One mini-project in this vein which would potentially be high-value would be for someone to go through a whole crapton of natural language examples and map out some guesses at which semantics would/wouldn’t be convergent across minds in our environment.
I think a big aspect of salience arises from dealing with commensurate variables that have a natural zero-point (e.g. physical size), because then one can rank the variables by their distance from zero, and the ones that are furthest from zero are inherently more salient. Attentional spotlights are also probably mainly useful in cases where the variables have high skewness so there are relevant places to put the spotlight.
I don’t expect this model to capture all of salience, but I expect it to capture a big chunk, and to be relevant in many other contexts too. E.g. an important aspect of “misleading” communication is to talk about the variables of smaller magnitude while staying silent about the variables of bigger magnitude.
For example, if I got attacked by a squirrel ten years ago, and it was a very traumatic experience for me, then the possibility-of-getting-attacked-by-a-squirrel will be very salient in my mind whenever I’m making decisions, even if it’s not salient to anyone else. (Squirrels are normally shy and harmless.)

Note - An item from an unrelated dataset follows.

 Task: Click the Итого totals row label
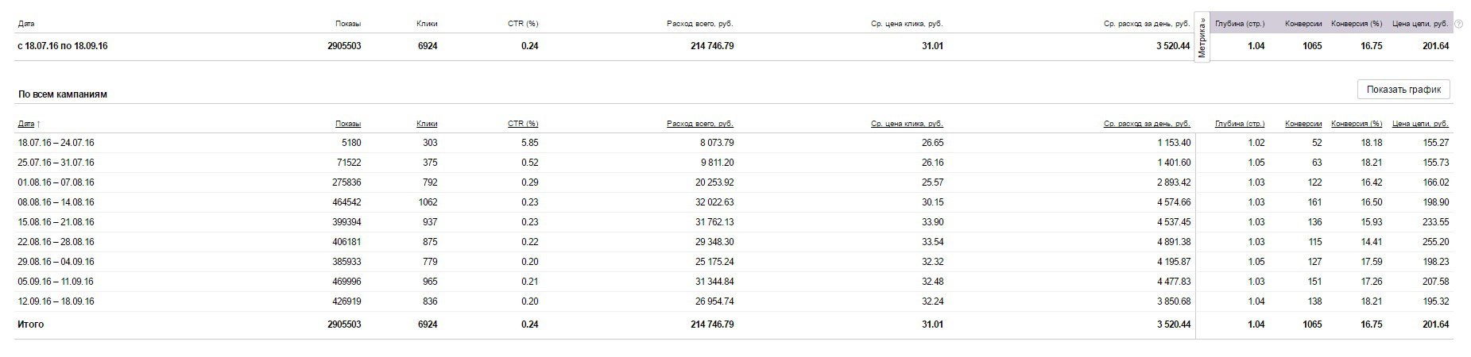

In this case, under my model of salience as the biggest deviating variables, the variable I’d consider would be something like “likelihood of attacking”. It is salient to you in the presence of squirrels because all other things nearby (e.g. computers or trees) are (according to your probabilistic model) much less likely to attack, and because the risk of getting attacked by something is much more important than many other things (e.g. seeing something).
In a sense, there’s a subjectivity because different people might have different traumas, but this subjectivity isn’t such a big problem because there is a “correct” frequency with which squirrels attack under various conditions, and we’d expect the main disagreement with a superintelligence to be that it has a better estimate than we do.
A deeper subjectivity is that we care about whether we get attacked by squirrels, and we’re not powerful enough that it is completely trivial and ignorable whether squirrels attack us and our allies, so squirrel attacks are less likely to be of negligible magnitude relative to our activities.